Stored items
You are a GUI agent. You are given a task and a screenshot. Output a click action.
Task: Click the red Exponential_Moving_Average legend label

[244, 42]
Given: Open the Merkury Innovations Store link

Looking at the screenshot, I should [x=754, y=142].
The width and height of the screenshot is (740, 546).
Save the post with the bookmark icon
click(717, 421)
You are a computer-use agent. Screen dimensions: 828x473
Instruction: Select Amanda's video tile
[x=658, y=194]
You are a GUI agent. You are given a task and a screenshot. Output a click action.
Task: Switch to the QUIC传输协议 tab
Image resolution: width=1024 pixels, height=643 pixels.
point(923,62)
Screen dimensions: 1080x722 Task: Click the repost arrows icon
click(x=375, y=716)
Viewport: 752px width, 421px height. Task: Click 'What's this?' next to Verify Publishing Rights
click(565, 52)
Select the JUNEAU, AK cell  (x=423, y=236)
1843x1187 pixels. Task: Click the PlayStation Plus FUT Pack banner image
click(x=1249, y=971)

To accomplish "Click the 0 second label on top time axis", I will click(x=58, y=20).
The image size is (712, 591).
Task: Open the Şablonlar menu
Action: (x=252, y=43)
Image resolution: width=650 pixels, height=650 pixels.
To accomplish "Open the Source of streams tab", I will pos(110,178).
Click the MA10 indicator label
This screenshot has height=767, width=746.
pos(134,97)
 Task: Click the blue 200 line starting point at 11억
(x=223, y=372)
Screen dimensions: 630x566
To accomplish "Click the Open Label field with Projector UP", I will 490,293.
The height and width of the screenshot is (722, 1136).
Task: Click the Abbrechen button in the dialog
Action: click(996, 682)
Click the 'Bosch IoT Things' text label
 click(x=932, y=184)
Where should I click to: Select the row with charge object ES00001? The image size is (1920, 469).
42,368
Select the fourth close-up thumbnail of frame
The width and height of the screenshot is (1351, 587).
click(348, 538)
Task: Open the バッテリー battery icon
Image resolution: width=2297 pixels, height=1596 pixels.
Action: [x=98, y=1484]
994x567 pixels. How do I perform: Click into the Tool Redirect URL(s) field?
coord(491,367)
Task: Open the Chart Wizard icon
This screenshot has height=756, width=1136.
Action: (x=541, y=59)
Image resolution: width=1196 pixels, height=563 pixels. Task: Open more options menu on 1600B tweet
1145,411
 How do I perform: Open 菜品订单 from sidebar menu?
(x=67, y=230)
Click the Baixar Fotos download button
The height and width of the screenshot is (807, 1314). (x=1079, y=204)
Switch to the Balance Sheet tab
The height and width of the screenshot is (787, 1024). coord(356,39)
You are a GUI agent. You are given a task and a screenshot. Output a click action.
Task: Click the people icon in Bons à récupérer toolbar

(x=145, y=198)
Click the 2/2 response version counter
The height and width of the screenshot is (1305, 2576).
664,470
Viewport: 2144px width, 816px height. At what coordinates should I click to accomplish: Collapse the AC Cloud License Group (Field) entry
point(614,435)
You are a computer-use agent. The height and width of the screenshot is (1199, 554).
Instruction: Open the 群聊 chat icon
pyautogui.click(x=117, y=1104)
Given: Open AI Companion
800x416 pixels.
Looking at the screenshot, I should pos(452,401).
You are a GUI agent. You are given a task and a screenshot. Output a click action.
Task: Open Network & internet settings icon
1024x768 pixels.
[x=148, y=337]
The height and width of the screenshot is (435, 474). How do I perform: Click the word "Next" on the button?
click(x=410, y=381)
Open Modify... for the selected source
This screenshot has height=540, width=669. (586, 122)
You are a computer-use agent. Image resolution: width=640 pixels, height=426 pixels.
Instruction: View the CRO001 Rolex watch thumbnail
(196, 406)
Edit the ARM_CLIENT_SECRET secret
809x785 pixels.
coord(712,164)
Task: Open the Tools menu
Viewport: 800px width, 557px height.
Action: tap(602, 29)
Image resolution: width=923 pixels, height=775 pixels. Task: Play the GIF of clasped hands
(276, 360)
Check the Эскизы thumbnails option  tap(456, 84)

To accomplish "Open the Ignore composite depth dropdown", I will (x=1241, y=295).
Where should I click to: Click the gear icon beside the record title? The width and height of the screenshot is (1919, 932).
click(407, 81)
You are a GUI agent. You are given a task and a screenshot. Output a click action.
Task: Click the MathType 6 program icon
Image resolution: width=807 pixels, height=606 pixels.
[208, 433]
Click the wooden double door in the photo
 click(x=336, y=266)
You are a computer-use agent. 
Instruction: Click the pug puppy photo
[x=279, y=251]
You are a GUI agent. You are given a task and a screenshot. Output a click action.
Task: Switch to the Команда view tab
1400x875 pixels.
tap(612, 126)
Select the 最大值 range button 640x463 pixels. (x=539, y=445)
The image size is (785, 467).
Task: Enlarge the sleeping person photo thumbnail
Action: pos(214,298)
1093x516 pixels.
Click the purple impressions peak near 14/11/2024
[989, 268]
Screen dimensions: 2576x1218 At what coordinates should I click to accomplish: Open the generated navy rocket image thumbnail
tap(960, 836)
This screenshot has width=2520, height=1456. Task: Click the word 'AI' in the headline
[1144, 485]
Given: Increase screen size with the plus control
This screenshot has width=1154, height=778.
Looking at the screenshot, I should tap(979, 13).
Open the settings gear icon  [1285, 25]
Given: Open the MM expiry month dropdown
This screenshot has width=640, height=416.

PROBLEM: Please write out the records above once more, exactly and completely.

EXERCISE RESULT:
You are a GUI agent. You are given a task and a screenshot. Output a click action.
Task: Click the red Exponential_Moving_Average legend label

[244, 42]
Given: Open the Merkury Innovations Store link

Looking at the screenshot, I should [x=754, y=142].
The width and height of the screenshot is (740, 546).
Save the post with the bookmark icon
click(717, 421)
You are a computer-use agent. Screen dimensions: 828x473
Instruction: Select Amanda's video tile
[x=658, y=194]
You are a GUI agent. You are given a task and a screenshot. Output a click action.
Task: Switch to the QUIC传输协议 tab
Image resolution: width=1024 pixels, height=643 pixels.
point(923,62)
Screen dimensions: 1080x722 Task: Click the repost arrows icon
click(x=375, y=716)
Viewport: 752px width, 421px height. Task: Click 'What's this?' next to Verify Publishing Rights
click(565, 52)
Select the JUNEAU, AK cell  (x=423, y=236)
1843x1187 pixels. Task: Click the PlayStation Plus FUT Pack banner image
click(x=1249, y=971)

To accomplish "Click the 0 second label on top time axis", I will click(x=58, y=20).
The image size is (712, 591).
Task: Open the Şablonlar menu
Action: (x=252, y=43)
Image resolution: width=650 pixels, height=650 pixels.
To accomplish "Open the Source of streams tab", I will pos(110,178).
Click the MA10 indicator label
This screenshot has height=767, width=746.
pos(134,97)
 Task: Click the blue 200 line starting point at 11억
(x=223, y=372)
Screen dimensions: 630x566
To accomplish "Click the Open Label field with Projector UP", I will 490,293.
The height and width of the screenshot is (722, 1136).
Task: Click the Abbrechen button in the dialog
Action: click(996, 682)
Click the 'Bosch IoT Things' text label
 click(x=932, y=184)
Where should I click to: Select the row with charge object ES00001? The image size is (1920, 469).
42,368
Select the fourth close-up thumbnail of frame
The width and height of the screenshot is (1351, 587).
click(348, 538)
Task: Open the バッテリー battery icon
Image resolution: width=2297 pixels, height=1596 pixels.
Action: [x=98, y=1484]
994x567 pixels. How do I perform: Click into the Tool Redirect URL(s) field?
coord(491,367)
Task: Open the Chart Wizard icon
This screenshot has height=756, width=1136.
Action: (x=541, y=59)
Image resolution: width=1196 pixels, height=563 pixels. Task: Open more options menu on 1600B tweet
1145,411
 How do I perform: Open 菜品订单 from sidebar menu?
(x=67, y=230)
Click the Baixar Fotos download button
The height and width of the screenshot is (807, 1314). (x=1079, y=204)
Switch to the Balance Sheet tab
The height and width of the screenshot is (787, 1024). coord(356,39)
You are a GUI agent. You are given a task and a screenshot. Output a click action.
Task: Click the people icon in Bons à récupérer toolbar

(x=145, y=198)
Click the 2/2 response version counter
The height and width of the screenshot is (1305, 2576).
664,470
Viewport: 2144px width, 816px height. At what coordinates should I click to accomplish: Collapse the AC Cloud License Group (Field) entry
point(614,435)
You are a computer-use agent. The height and width of the screenshot is (1199, 554).
Instruction: Open the 群聊 chat icon
pyautogui.click(x=117, y=1104)
Given: Open AI Companion
800x416 pixels.
Looking at the screenshot, I should pos(452,401).
You are a GUI agent. You are given a task and a screenshot. Output a click action.
Task: Open Network & internet settings icon
1024x768 pixels.
[x=148, y=337]
The height and width of the screenshot is (435, 474). How do I perform: Click the word "Next" on the button?
click(x=410, y=381)
Open Modify... for the selected source
This screenshot has height=540, width=669. (586, 122)
You are a computer-use agent. Image resolution: width=640 pixels, height=426 pixels.
Instruction: View the CRO001 Rolex watch thumbnail
(196, 406)
Edit the ARM_CLIENT_SECRET secret
809x785 pixels.
coord(712,164)
Task: Open the Tools menu
Viewport: 800px width, 557px height.
Action: tap(602, 29)
Image resolution: width=923 pixels, height=775 pixels. Task: Play the GIF of clasped hands
(276, 360)
Check the Эскизы thumbnails option  tap(456, 84)

To accomplish "Open the Ignore composite depth dropdown", I will (x=1241, y=295).
Where should I click to: Click the gear icon beside the record title? The width and height of the screenshot is (1919, 932).
click(407, 81)
You are a GUI agent. You are given a task and a screenshot. Output a click action.
Task: Click the MathType 6 program icon
Image resolution: width=807 pixels, height=606 pixels.
[208, 433]
Click the wooden double door in the photo
 click(x=336, y=266)
You are a computer-use agent. 
Instruction: Click the pug puppy photo
[x=279, y=251]
You are a GUI agent. You are given a task and a screenshot. Output a click action.
Task: Switch to the Команда view tab
1400x875 pixels.
tap(612, 126)
Select the 最大值 range button 640x463 pixels. (x=539, y=445)
The image size is (785, 467).
Task: Enlarge the sleeping person photo thumbnail
Action: pos(214,298)
1093x516 pixels.
Click the purple impressions peak near 14/11/2024
[989, 268]
Screen dimensions: 2576x1218 At what coordinates should I click to accomplish: Open the generated navy rocket image thumbnail
tap(960, 836)
This screenshot has width=2520, height=1456. Task: Click the word 'AI' in the headline
[1144, 485]
Given: Increase screen size with the plus control
This screenshot has width=1154, height=778.
Looking at the screenshot, I should tap(979, 13).
Open the settings gear icon  [1285, 25]
Given: Open the MM expiry month dropdown
This screenshot has width=640, height=416.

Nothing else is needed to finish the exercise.